The church is a good example of one of those in the area which is roofed in Horsham Tiles .

In the 1600's the vicars daughter married John Harvard , the founder of Harvard University in the United States of America and the daughter of Sir William Springett married William Penn the founder of Pennsylvania.

Ringmer must have had very poor roads as in a letter in 1743, the Wealden Ironmaster John Fuller admitted that he had sent 29 x 9 pounder cannons from Heathfield to Lewes , which passed through Ringmer , and these had torn the road with the carts and oxen such that no one could follow them.

Gilbert White, the naturalist visited the Snooke family at the vicarage during the late 1700's. The vicars wife Rebecca had a tortoise which Gilbert wrote about. When Mrs Snooke died, the tortoise went to live with Gilbert in his home at Selbourne in Hampshire.

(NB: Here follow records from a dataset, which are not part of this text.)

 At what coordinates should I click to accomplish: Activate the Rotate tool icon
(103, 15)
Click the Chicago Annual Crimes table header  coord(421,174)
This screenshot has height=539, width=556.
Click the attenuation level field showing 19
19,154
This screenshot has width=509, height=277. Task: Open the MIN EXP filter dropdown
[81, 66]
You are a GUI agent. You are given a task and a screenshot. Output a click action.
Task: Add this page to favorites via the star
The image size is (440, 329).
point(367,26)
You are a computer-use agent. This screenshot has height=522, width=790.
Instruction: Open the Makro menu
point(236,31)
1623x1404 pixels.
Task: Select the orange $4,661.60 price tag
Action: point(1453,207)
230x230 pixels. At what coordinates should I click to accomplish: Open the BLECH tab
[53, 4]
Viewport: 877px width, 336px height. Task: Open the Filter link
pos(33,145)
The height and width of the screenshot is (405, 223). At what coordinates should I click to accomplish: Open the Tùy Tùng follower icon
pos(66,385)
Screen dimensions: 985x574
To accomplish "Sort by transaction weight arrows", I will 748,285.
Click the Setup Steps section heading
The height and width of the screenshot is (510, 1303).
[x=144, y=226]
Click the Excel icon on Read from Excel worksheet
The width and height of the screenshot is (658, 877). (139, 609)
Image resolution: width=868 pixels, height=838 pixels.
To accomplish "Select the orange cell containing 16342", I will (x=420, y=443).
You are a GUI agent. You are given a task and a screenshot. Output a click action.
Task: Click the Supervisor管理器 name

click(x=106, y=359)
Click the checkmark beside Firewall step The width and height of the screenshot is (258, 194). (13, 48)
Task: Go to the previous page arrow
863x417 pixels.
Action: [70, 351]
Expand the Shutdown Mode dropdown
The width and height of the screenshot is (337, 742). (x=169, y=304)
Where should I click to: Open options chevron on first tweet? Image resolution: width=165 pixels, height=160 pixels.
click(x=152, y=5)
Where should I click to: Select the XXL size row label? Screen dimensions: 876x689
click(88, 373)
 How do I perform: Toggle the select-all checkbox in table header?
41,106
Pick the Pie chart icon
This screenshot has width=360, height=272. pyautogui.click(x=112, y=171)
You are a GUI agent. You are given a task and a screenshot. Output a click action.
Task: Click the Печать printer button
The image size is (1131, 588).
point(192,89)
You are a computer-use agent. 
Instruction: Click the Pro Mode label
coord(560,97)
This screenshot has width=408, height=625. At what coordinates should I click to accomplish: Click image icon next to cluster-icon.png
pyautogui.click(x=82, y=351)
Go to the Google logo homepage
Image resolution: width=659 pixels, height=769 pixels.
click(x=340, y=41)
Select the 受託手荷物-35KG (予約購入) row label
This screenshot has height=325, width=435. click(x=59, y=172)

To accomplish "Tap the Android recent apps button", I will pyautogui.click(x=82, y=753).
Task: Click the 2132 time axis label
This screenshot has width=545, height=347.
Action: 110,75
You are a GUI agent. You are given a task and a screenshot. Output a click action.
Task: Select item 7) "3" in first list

The tortoise is remembered in the village sign, and its shell is preserved in the British Museum.

(Many thanks to John Kay of the Ringmer History Study Group for the following clarification)
It is true that Ringmer had a vicar called Rev Henry Snooke (vicar 1690-1727: who lived at the vicarage, and it is also true that Gilbert White's aunt Rebecca Snooke was the widow of a Henry Snooke, but they are father and son, not the same person. When Gilbert White visited his aunt Rebecca in the 1770s and early 1780s she lived at Delves House, a pleasant house in large grounds facing Ringmer Green, on the other side of the church from the vicarage (as GW makes clear in his letters and journal, especially when writing about the tortoise). The tortoise was called Timothy, and her [sic] shell is preserved in the Natural History Museum in Kensington (not the British Museum).

Ringmer Green was the meeting point for local farm labourers in 1831, 150 of them met Lord Gage from nearby Firle to complain of mistreatment by his overseer, he sacked the overseer and gave the workers a pay rise. The riots were the last peasant revolts in the UK and were known as the Swing Riots .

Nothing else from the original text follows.